Recast the items from the line containing "Task: Select the loop0 r_await value 12.54" through the end of the items as a Markdown table with the columns Number and Line. Give each nonblank line its own row and omit the blank lines.

Data shown:
---

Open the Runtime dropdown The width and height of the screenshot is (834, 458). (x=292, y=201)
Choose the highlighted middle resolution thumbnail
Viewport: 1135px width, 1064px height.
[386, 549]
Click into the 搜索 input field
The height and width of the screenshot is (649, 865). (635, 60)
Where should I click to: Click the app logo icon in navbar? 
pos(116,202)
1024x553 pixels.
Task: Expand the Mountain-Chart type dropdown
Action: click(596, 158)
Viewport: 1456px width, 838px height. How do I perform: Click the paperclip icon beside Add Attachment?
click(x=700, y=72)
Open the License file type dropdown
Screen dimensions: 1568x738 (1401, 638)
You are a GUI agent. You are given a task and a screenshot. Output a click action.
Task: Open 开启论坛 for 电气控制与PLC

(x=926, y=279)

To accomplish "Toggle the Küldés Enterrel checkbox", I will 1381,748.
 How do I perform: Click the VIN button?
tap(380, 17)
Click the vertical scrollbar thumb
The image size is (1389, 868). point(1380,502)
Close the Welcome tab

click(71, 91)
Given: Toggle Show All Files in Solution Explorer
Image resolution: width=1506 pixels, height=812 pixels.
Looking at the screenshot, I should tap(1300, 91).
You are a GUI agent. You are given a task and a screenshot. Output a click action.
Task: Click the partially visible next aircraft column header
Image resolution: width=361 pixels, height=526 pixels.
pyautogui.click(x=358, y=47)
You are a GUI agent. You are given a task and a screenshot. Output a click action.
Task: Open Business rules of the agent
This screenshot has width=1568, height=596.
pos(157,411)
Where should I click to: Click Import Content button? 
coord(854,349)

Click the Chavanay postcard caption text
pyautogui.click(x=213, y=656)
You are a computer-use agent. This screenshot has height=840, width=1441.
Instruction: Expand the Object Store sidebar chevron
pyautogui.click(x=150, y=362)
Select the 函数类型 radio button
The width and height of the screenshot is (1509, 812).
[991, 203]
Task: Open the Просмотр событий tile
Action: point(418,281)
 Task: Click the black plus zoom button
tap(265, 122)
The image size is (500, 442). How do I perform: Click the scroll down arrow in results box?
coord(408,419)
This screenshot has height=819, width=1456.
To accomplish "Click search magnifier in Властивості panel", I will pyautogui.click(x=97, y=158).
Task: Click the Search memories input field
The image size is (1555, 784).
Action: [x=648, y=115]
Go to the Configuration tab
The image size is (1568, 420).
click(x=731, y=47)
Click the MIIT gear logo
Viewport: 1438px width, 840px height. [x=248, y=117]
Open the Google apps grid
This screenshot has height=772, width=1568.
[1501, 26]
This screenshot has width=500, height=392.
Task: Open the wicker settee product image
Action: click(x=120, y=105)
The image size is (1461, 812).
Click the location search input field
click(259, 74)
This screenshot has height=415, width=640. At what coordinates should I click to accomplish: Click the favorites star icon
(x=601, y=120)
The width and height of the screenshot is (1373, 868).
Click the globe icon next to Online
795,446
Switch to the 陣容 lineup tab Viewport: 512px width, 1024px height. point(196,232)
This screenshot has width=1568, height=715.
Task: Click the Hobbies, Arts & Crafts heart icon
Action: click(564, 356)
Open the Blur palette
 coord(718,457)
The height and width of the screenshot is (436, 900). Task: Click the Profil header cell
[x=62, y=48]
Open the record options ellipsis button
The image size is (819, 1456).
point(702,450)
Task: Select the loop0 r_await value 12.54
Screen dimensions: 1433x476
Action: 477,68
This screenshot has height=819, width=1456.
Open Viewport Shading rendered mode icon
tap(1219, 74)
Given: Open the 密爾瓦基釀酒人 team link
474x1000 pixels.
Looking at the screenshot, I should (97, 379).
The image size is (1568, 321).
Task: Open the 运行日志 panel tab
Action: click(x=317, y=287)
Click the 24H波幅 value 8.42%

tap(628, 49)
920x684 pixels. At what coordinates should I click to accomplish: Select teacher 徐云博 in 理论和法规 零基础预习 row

---

Task output:
| Number | Line |
|---|---|
| 1 | Task: Select the loop0 r_await value 12.54 |
| 2 | Screen dimensions: 1433x476 |
| 3 | Action: 477,68 |
| 4 | This screenshot has height=819, width=1456. |
| 5 | Open Viewport Shading rendered mode icon |
| 6 | tap(1219, 74) |
| 7 | Given: Open the 密爾瓦基釀酒人 team link |
| 8 | 474x1000 pixels. |
| 9 | Looking at the screenshot, I should (97, 379). |
| 10 | The image size is (1568, 321). |
| 11 | Task: Open the 运行日志 panel tab |
| 12 | Action: click(x=317, y=287) |
| 13 | Click the 24H波幅 value 8.42% |
| 14 | tap(628, 49) |
| 15 | 920x684 pixels. At what coordinates should I click to accomplish: Select teacher 徐云博 in 理论和法规 零基础预习 row |